Museums in Spain 🇪🇸 (3)
with Italian gold-ground panels in their collection
Museo Nacional del Prado, Madrid (museodelprado.es)
Selection: Fra Angelico
The Prado's Italian collection was shaped principally by the taste of the Spanish crown, and its strength lies in the 16th and 17th centuries — Titian, Tintoretto, Veronese, and Raphael were the prestige acquisitions of Habsburg kings, leaving the pre-1430 gold-ground period comparatively thin. The museum nevertheless displays works by important artists from before that date: Fra Angelico is the most significant presence.
Fra Angelico is represented by three works that together give the Prado an exceptional, if narrow, concentration. The centrepiece is the Annunciation altarpiece (c. 1425–26), originally painted for the monastery of Santo Domingo in Fiesole, with the central panel showing the Archangel Gabriel's annunciation to Mary under a portico, and to the left the expulsion of Adam and Eve from Paradise; the predella below unfolds six scenes from the life of the Virgin. In 2016 the Prado acquired the Madonna of the Pomegranate (c. 1426) along with a predella panel depicting the Funeral of St Anthony Abbot, both from the collection of the Duke of Alba. Together with the Annunciation, these additions mean that the Prado's holdings by Fra Angelico are now unrivalled anywhere outside Italy — a remarkable circumstance for a museum whose medieval Italian collecting was otherwise incidental to its core mission.

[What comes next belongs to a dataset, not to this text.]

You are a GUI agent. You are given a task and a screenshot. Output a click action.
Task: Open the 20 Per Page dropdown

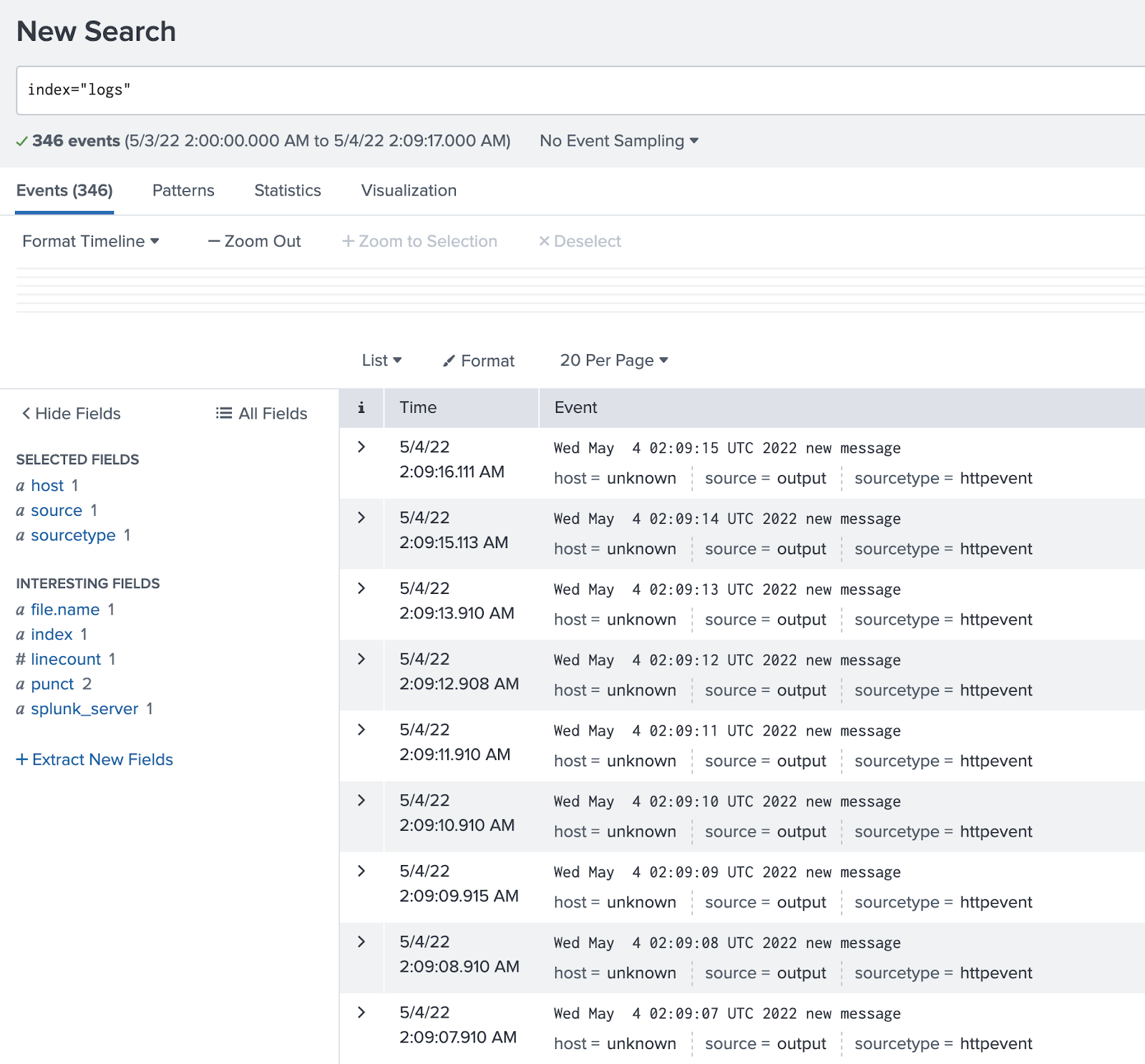click(613, 360)
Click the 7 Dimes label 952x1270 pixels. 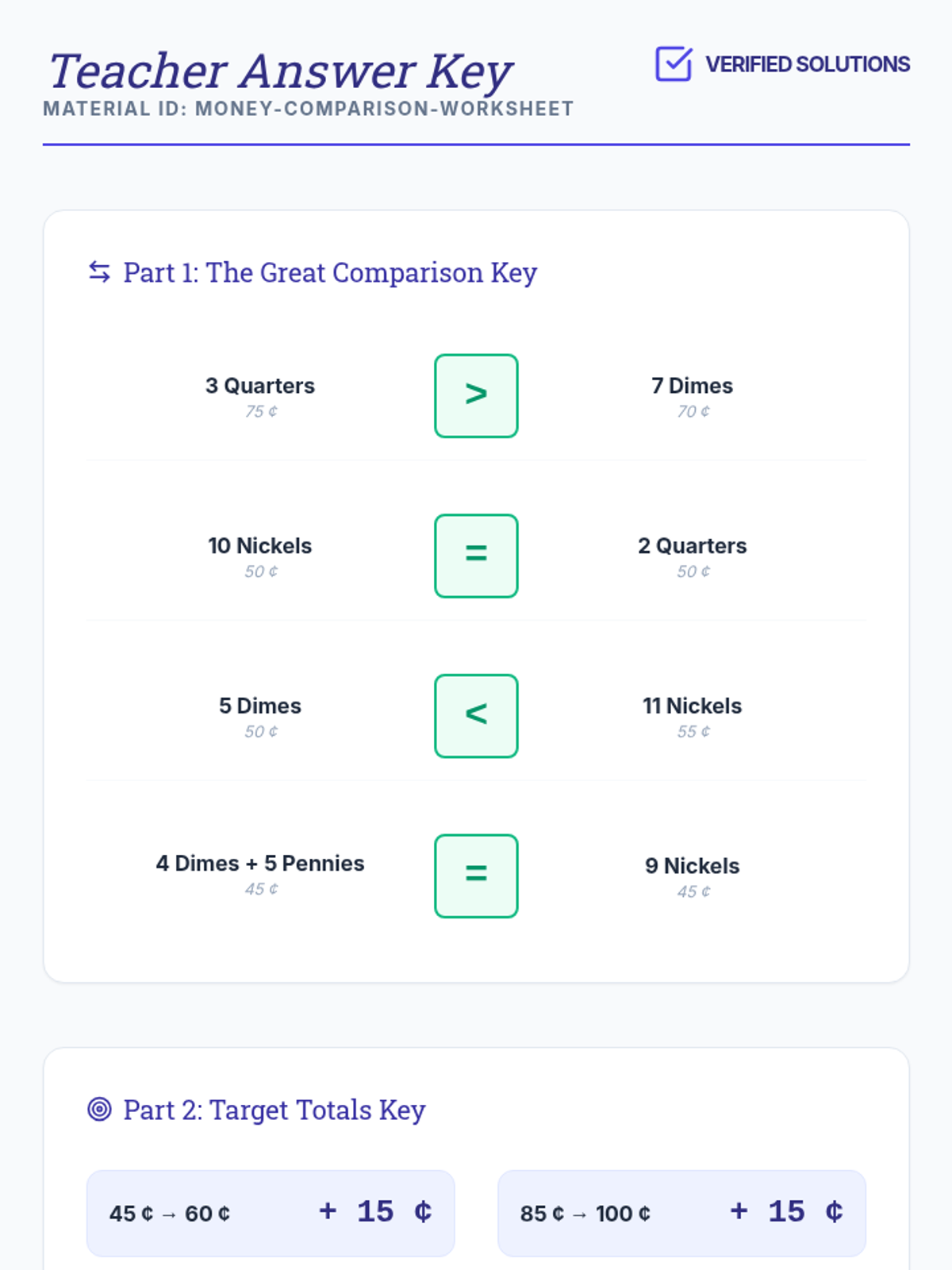[x=692, y=386]
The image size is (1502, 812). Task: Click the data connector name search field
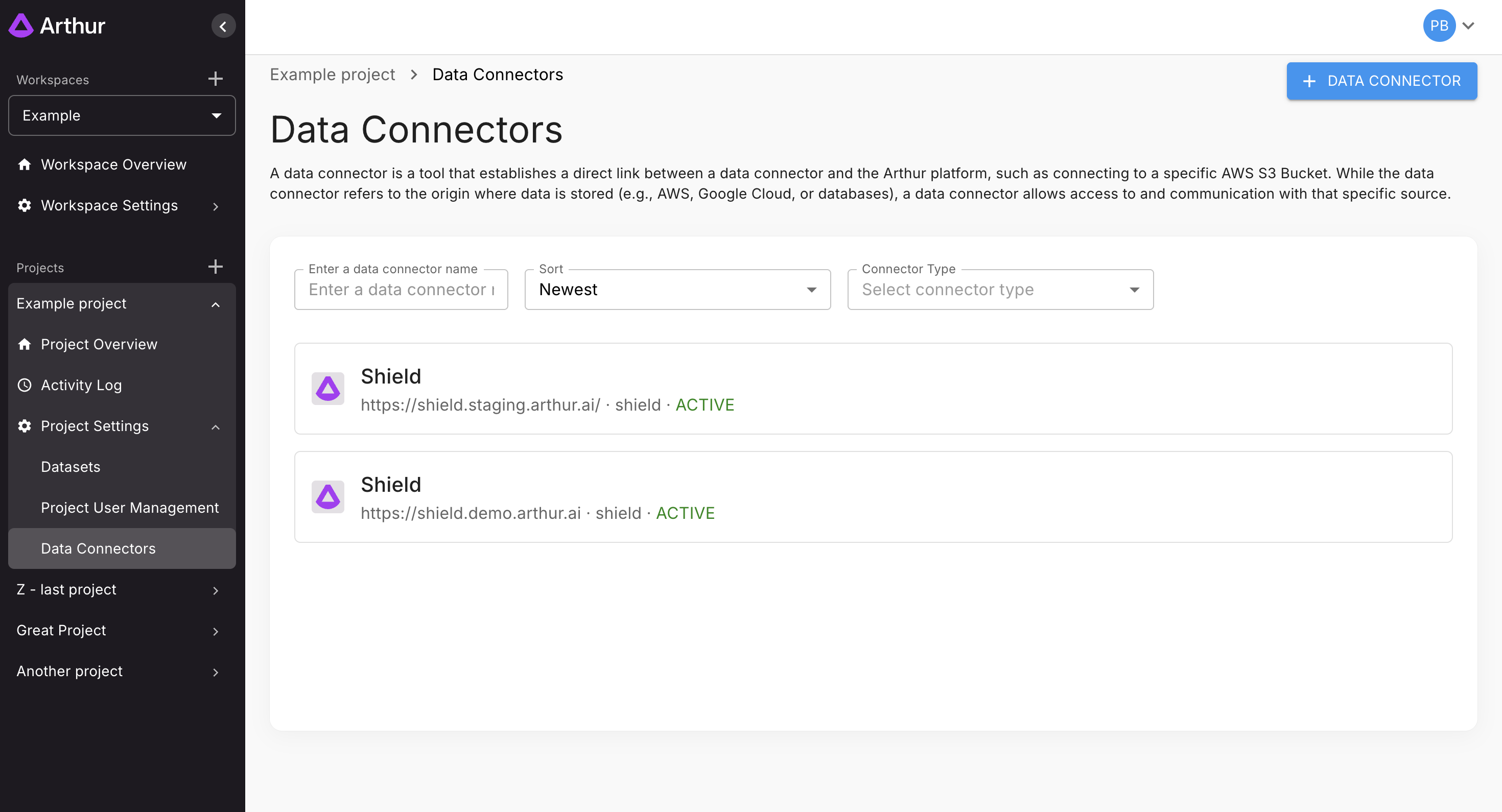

The Prado has also addressed the broader context of gold-ground painting through its research and exhibition programme, most recently with the June 2025 exhibition In the Italian Manner: Spain and the Mediterranean Gothic (1320–1420), curated by Joan Molina Figueras, which examined how Trecento models — by masters including Ambrogio Lorenzetti, Gherardo Starnina, and Barnaba da Modena — were assimilated and transformed by Spanish artists into a sophisticated hybrid visual language. The exhibition drew on loans from 56 international institutions and confirmed the Prado's growing scholarly engagement with this period, even where its permanent holdings remain limited.
Museo Nacional Thyssen-Bornemisza, Madrid (museothyssen.org)
Selection: Duccio di Buoninsegna, Simone Martini, Taddeo Gaddi, Lorenzo Monaco, Fra Angelico
Acquired by the Spanish state in 1993, the privately assembled Thyssen-Bornemisza Collection was designed from the outset to be as broad-ranging as that of a museum, spanning most European and American styles from the late 13th century to the 20th. One of the focal points is early European painting, with a major collection of Trecento and Quattrocento Italian paintings — a deliberate strategy to cover ground underrepresented in Spanish public collections. The museum's Trecento Italian holdings are specifically noted as among its finest examples of late medieval art, filling a gap that the royal-derived Prado collection never addressed.
The standout gold-ground work is Duccio di Buoninsegna's Christ and the Samaritan Woman (1310–11), a predella panel from the Maestà commissioned for the Siena Duomo — one of the most revolutionary works of its day. The panel passed through the Rockefeller collection before entering the Thyssen in 1971. It uses architectural structure and rocky outcrops as a spatial setting for the narrative and stands as early evidence of 14th-century Italian painting's move towards naturalism and the treatment of depth. Simone Martini is represented by the Saint Peter panel (c. 1326), identified by Keith Christiansen as one of the five panels of the altarpiece paid for in 1326 for the residence of the Capitano del Popolo in Siena — the "very good panel" by Simone that Lorenzo Ghiberti recorded seeing before 1455 in the Palazzo Pubblico.
The collection extends further into the Florentine Trecento through Taddeo Gaddi's Nativity (c. 1325), a panel probably destined for a small private oratory and a compendium of his master Giotto's art, held by the Museum of Fine Arts in Boston from 1876 to 1977 before entering the Thyssen. Lorenzo Monaco's Virgin and Child Enthroned with Six Angels (c. 1415–20) and Fra Angelico's Virgin of Humility — one of the masterpieces of the Thyssen collection, seen in Madrid only on two occasions before 2021 — are currently held on long-term deposit at the Museu Nacional d'Art de Catalunya in Barcelona, together with Pietro da Rimini's Nativity and Episodes from the Childhood of Christ (c. 1330) and Andrea di Bartolo panels. The Thyssen's gold-ground holdings are thus distributed across two cities, but their cumulative breadth — Sienese, Florentine, Riminese — gives the collection a genuine scholarly reach across the tradition.